Luckily for Tess, her cancer was caught early; she discovered the disease before it spread beyond its origin point in her left breast. But her symptoms still began when she was just 30 years old. So if she would’ve waited to get a mammogram, who knows when she would’ve caught her cancer, or what stage it would’ve reached by then.
The point is, it’s possible for young women to get breast cancer, so listening to your body when something doesn’t feel right, like Tess did, is vitally important.
Advocating for Yourself
Breast cancer warrior Tess knew something was wrong with her body, even when her doctor told her the lump in her breast was just a cyst. It’s important to stand up for yourself if you feel that you’re being dismissed or mistreated by a doctor.
“It’s so important to be your own advocate,” Tess said. “If you feel like something is wrong or you feel uncomfortable about a lump or something and you want a test, ask for it.”

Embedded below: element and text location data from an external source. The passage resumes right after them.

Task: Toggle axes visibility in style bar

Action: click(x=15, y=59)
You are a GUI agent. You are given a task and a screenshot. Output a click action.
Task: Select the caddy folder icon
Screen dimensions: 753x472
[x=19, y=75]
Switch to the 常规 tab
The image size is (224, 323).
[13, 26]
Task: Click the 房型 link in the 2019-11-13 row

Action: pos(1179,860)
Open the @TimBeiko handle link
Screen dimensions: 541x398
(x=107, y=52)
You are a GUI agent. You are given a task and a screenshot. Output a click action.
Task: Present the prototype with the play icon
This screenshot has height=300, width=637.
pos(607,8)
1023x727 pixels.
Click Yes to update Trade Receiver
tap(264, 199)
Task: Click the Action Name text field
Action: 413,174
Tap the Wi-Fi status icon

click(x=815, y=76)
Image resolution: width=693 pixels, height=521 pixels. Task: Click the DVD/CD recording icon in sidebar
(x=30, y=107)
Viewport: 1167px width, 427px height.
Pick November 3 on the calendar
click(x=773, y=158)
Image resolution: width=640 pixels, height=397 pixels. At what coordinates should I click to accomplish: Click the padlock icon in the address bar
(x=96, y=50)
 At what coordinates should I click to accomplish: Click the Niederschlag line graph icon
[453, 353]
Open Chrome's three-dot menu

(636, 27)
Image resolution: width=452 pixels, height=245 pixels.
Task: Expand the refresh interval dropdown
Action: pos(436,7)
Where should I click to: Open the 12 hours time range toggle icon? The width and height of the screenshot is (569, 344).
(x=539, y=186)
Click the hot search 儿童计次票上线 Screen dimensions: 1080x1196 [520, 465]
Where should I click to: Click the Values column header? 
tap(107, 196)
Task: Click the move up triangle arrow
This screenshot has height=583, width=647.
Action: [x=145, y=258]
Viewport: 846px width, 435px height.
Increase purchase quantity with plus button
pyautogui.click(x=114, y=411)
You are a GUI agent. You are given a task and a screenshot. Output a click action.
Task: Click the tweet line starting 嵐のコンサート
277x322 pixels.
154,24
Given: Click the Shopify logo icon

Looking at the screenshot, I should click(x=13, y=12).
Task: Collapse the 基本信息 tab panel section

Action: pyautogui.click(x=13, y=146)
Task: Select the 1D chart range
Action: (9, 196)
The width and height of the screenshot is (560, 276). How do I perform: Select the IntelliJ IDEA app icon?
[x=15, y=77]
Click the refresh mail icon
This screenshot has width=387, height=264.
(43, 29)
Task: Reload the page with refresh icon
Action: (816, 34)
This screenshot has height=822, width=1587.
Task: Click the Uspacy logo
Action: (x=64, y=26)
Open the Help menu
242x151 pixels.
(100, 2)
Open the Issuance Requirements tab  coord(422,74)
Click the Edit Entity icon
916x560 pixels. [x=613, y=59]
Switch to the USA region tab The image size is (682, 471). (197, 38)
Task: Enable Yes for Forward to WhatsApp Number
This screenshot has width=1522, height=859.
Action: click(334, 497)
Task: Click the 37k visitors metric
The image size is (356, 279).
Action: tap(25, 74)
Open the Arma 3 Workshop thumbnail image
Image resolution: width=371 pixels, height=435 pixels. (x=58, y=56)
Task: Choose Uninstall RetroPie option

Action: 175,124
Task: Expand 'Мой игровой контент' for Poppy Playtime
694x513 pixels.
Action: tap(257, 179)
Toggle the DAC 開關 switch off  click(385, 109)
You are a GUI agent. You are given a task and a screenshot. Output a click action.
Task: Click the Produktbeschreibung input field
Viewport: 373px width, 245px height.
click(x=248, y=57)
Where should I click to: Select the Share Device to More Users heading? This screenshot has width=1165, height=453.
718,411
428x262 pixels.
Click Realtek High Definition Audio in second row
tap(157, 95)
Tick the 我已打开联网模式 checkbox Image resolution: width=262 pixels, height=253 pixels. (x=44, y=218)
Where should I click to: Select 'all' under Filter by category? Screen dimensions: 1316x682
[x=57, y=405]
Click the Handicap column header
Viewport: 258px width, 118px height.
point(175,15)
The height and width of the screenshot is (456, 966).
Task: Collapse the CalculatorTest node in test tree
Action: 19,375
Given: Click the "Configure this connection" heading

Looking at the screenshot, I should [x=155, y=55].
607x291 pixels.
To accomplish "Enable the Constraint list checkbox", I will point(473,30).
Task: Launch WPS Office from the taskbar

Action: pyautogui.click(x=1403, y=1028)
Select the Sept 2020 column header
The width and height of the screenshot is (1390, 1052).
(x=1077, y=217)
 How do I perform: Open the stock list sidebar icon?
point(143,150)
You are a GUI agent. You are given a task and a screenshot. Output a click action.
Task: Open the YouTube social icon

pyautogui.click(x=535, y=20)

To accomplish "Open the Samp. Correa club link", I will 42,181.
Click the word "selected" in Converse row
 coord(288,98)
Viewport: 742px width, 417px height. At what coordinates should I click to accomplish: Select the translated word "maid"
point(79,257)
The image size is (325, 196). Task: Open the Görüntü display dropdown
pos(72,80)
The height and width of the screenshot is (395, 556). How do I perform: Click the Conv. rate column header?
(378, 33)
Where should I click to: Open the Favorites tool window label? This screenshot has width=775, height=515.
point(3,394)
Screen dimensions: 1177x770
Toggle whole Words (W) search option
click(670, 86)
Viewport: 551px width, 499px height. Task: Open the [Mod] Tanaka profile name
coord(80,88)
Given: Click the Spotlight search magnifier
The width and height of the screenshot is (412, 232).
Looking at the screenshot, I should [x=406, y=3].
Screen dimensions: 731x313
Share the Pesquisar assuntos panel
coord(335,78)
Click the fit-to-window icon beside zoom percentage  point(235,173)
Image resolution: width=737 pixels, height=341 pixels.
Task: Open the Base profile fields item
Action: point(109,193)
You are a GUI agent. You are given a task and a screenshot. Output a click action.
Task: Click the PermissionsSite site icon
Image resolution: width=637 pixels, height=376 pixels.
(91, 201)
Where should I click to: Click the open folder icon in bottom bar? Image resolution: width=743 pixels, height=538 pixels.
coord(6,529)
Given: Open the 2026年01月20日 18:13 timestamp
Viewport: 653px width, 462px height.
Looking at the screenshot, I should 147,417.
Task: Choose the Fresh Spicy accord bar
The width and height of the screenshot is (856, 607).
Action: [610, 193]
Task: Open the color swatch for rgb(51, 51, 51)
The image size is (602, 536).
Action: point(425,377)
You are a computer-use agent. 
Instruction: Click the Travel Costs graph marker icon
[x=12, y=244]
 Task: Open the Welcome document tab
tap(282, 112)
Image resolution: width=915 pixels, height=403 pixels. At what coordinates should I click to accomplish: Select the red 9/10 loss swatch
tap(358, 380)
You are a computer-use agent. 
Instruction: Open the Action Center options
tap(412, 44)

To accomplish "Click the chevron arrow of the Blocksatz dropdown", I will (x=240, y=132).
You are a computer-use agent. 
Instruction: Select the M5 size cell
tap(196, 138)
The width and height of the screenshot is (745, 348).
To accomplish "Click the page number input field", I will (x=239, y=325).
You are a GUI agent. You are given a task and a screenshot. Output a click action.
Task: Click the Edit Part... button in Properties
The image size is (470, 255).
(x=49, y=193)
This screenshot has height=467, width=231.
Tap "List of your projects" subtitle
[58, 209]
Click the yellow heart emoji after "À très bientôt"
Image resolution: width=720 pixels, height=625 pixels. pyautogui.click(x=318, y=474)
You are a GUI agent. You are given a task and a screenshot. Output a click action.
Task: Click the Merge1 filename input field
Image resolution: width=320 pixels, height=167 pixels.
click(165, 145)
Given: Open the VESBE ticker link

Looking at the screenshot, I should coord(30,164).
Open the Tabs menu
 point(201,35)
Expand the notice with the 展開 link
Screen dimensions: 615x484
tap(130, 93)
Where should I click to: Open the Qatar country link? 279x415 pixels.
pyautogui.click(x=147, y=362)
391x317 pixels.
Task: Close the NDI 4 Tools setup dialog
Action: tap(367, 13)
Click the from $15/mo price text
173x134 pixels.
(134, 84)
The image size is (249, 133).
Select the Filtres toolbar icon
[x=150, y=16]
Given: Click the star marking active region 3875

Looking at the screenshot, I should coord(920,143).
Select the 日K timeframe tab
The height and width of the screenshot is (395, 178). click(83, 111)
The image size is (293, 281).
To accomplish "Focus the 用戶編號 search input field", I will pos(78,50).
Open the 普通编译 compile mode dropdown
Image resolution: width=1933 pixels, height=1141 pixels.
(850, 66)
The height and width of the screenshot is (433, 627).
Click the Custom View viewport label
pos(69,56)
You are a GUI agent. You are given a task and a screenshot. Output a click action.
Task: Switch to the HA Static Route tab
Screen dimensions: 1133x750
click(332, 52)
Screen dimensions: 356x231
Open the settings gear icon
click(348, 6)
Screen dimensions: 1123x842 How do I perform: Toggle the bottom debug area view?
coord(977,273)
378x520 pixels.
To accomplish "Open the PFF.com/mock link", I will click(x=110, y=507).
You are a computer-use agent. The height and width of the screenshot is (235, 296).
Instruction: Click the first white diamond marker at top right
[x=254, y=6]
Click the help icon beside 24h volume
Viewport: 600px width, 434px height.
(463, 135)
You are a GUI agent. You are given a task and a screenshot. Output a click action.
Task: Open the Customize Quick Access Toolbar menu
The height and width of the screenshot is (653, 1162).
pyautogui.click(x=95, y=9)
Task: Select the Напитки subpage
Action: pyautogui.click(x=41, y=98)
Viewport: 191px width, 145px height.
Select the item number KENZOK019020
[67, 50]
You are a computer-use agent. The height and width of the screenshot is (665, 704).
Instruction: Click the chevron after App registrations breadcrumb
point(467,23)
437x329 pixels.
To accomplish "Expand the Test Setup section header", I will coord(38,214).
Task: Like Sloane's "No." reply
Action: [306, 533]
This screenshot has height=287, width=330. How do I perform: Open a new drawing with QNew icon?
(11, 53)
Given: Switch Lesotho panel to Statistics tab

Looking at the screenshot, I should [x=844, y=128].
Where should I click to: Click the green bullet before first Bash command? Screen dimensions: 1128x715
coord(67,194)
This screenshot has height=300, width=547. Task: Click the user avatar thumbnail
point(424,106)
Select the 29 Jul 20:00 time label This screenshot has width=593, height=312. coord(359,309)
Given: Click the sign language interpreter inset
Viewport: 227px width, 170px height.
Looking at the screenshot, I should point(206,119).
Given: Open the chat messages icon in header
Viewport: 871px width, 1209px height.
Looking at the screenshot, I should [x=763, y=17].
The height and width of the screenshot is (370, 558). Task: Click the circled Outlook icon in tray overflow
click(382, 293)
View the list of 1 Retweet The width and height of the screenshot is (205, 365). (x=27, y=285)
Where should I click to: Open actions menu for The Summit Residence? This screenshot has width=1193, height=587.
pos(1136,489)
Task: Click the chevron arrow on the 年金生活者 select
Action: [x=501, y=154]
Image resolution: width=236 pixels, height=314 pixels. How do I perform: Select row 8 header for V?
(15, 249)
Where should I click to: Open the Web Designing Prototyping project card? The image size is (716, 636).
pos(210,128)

“If you ever felt unsure about something or like you wanted to get something checked,” she added, “maybe this is your sign to do so.”
Dr. Zuri Murrell, a colorectal surgeon at Cedars-Sinai Medical Center, previously told SurvivorNet that sometimes, patients need to be pushy.
“From a doctor’s perspective, every problem should have a diagnosis, a treatment, a plan for follow-up, and a plan for what happens next if the treatment doesn’t work,” Dr. Murrell said.
And as a patient, “if you don’t feel like each of these four things has been accomplished, just ask! Even if it requires multiple visits or seeing additional providers for a second opinion, always be your own advocate.”